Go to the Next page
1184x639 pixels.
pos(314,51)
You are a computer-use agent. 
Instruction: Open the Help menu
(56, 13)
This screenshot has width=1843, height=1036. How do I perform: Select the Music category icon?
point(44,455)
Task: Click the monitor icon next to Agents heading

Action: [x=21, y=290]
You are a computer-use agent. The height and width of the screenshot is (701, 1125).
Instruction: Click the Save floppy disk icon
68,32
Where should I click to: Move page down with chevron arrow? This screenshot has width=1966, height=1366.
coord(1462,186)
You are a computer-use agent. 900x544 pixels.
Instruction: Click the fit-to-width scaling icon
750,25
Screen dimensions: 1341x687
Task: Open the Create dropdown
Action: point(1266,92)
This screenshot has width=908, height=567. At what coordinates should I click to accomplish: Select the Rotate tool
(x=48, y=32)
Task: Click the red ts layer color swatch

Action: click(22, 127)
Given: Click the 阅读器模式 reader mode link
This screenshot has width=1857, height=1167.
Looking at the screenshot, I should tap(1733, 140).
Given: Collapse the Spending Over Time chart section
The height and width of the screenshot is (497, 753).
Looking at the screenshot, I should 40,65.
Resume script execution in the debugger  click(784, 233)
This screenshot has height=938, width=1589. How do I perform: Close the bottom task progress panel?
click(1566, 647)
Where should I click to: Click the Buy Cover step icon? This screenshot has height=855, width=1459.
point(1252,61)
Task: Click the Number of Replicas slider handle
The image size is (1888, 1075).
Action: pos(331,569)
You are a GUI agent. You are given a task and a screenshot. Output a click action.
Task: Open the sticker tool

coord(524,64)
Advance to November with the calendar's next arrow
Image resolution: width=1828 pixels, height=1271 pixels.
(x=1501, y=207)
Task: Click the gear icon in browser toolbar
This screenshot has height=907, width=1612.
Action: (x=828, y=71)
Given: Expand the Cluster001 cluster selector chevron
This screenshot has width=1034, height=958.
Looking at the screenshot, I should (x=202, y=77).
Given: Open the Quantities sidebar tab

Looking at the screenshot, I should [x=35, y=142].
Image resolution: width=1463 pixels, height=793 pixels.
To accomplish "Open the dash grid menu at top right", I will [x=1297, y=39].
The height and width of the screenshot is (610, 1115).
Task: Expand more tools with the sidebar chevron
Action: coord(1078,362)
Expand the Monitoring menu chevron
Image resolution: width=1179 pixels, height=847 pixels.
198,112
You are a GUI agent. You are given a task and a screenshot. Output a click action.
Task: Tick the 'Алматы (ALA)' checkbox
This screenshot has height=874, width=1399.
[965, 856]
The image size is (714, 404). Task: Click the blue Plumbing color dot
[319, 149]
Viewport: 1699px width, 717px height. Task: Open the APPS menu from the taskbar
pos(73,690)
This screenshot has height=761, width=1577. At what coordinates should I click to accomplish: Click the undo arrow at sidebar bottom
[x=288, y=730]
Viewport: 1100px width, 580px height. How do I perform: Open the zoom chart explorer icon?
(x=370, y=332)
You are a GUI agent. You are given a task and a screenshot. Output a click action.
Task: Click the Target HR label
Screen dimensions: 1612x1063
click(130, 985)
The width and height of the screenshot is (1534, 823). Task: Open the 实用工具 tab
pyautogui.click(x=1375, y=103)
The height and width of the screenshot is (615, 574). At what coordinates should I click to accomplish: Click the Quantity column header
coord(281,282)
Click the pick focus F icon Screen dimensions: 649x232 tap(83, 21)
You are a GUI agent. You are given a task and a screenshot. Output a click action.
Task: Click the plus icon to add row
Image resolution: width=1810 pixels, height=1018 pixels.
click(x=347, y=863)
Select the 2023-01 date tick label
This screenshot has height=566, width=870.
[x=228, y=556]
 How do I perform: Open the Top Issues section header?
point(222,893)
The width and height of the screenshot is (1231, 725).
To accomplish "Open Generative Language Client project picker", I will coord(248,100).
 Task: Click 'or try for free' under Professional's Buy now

- **AIM OF THE TASK**
Across the data above, count every line with "computer" in it and write only the total.

- **SOLUTION BELOW**
3